REQUIREMENT:
Among the lines below, keep only those from the one containing "Instruction: Toggle Loaded" through the one containing "You are a computer-use agent. The width", and reproduce them exactly.

DATA TO USE:
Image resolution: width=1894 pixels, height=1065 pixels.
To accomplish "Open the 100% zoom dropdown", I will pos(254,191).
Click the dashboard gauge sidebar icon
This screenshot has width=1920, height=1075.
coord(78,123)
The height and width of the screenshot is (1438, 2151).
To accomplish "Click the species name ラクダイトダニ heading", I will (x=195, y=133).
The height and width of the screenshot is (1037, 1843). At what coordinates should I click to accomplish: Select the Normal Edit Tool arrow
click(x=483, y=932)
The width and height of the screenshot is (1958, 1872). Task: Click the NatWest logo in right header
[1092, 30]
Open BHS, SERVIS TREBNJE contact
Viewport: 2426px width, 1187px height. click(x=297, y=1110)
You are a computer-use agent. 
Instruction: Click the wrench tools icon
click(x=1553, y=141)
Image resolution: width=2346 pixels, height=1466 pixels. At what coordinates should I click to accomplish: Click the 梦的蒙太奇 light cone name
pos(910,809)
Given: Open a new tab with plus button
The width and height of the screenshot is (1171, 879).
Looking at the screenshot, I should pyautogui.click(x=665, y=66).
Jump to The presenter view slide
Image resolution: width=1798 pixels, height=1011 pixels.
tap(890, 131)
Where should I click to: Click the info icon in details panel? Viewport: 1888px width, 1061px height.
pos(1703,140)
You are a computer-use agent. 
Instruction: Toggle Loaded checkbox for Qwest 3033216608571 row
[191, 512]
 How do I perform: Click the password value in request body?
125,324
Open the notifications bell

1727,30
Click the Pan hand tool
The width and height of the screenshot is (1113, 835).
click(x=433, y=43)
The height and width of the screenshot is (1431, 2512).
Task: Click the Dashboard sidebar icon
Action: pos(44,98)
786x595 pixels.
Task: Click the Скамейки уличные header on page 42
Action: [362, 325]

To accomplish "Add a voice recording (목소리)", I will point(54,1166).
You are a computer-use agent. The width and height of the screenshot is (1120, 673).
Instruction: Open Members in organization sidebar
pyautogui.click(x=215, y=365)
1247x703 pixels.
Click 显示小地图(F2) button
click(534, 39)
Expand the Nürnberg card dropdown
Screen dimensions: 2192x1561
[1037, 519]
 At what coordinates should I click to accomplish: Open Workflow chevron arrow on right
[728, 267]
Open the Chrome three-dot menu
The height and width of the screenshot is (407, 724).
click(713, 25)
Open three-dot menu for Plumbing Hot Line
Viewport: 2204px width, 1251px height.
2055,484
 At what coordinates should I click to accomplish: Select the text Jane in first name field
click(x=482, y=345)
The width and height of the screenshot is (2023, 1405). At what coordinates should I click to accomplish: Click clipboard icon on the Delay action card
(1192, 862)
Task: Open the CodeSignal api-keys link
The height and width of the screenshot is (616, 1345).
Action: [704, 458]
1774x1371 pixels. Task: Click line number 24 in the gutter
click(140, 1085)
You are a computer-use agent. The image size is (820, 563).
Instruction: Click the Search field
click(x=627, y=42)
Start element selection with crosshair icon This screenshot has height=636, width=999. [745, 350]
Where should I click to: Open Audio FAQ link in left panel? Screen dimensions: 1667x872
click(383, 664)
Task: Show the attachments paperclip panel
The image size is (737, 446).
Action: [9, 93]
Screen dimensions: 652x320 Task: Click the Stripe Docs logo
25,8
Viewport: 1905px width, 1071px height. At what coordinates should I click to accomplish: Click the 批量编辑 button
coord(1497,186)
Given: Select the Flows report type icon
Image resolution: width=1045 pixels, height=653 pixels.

WRITTEN ANSWER:
Instruction: Toggle Loaded checkbox for Qwest 3033216608571 row
[191, 512]
 How do I perform: Click the password value in request body?
125,324
Open the notifications bell

1727,30
Click the Pan hand tool
The width and height of the screenshot is (1113, 835).
click(x=433, y=43)
The height and width of the screenshot is (1431, 2512).
Task: Click the Dashboard sidebar icon
Action: pos(44,98)
786x595 pixels.
Task: Click the Скамейки уличные header on page 42
Action: [362, 325]

To accomplish "Add a voice recording (목소리)", I will point(54,1166).
You are a computer-use agent. The width and height of the screenshot is (1120, 673).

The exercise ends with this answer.